The industry ministry said Mitsubishi Motors 7211.T had
committed about $375 million to expand production, including for
the Minicab-MiEV electric car. Mitsubishi said production of the
EV would start in December.
Neta, an EV brand of China's Hozon New Energy Automobile,
said it had begun taking orders for the Neta V EV and would
start local production in 2024.
Until now, only two manufacturers have shifted enough
production to Indonesia to qualify for full incentives: Wuling
Motors 0305.HK and Hyundai 005380.KS . Both have factories
outside Jakarta and lead the market in EV sales.
Wuling offers the cheapest EV on offer in a market where
analysts say affordability is one challenge to wider adoption.
The Chinese carmaker plans to announce a cheaper version of the
Air EV, starting at around $13,200, people familiar with its
plans told Reuters.
Wuling did not immediately respond to a request for comment.

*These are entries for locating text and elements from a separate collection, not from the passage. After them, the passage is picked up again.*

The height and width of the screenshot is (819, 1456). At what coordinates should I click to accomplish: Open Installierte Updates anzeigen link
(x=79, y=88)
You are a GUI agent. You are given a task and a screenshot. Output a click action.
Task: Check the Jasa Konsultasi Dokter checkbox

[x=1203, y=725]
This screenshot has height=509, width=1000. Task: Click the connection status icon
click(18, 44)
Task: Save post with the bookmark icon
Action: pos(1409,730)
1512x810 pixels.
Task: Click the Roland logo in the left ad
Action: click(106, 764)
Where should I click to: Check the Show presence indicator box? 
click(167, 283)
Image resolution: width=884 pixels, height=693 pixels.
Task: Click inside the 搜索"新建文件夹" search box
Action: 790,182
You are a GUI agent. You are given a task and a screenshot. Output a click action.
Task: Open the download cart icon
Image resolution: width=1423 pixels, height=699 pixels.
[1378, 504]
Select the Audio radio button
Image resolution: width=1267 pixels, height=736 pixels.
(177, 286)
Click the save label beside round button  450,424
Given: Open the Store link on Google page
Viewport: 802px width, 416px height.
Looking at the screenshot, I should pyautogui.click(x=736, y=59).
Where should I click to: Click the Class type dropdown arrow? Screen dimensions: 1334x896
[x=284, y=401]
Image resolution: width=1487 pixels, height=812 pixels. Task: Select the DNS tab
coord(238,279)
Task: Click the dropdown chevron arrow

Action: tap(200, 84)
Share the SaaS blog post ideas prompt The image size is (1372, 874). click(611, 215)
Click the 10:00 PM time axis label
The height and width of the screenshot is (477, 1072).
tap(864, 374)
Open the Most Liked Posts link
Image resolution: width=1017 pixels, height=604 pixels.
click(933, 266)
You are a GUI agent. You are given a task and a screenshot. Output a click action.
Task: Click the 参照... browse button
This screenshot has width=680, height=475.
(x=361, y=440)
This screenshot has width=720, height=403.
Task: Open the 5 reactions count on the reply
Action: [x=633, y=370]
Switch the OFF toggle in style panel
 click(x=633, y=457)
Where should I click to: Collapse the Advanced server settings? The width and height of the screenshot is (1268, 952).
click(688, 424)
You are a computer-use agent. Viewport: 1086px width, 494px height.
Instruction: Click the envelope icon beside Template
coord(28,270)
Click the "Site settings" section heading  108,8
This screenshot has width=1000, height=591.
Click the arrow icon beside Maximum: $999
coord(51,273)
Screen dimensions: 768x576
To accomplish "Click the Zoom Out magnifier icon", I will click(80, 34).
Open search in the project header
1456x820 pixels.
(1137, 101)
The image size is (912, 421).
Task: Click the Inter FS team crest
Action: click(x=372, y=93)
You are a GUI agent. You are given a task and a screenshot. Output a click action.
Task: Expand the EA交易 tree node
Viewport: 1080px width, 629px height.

Toyota used its presentation at the Gaikindo Indonesia
International Auto Show outside Jakarta to showcase locally
produced hybrids. Toyota said it would deploy 200 charging
stations at dealerships but had not committed to building EVs
locally.
"We don't have a concrete plan yet," Hiroyuki Ueda,
president of Toyota-Astra Motor, a joint-venture between the
Japanese carmaker and Indonesian conglomerate PT Astra
International ASII.JK , told Reuters.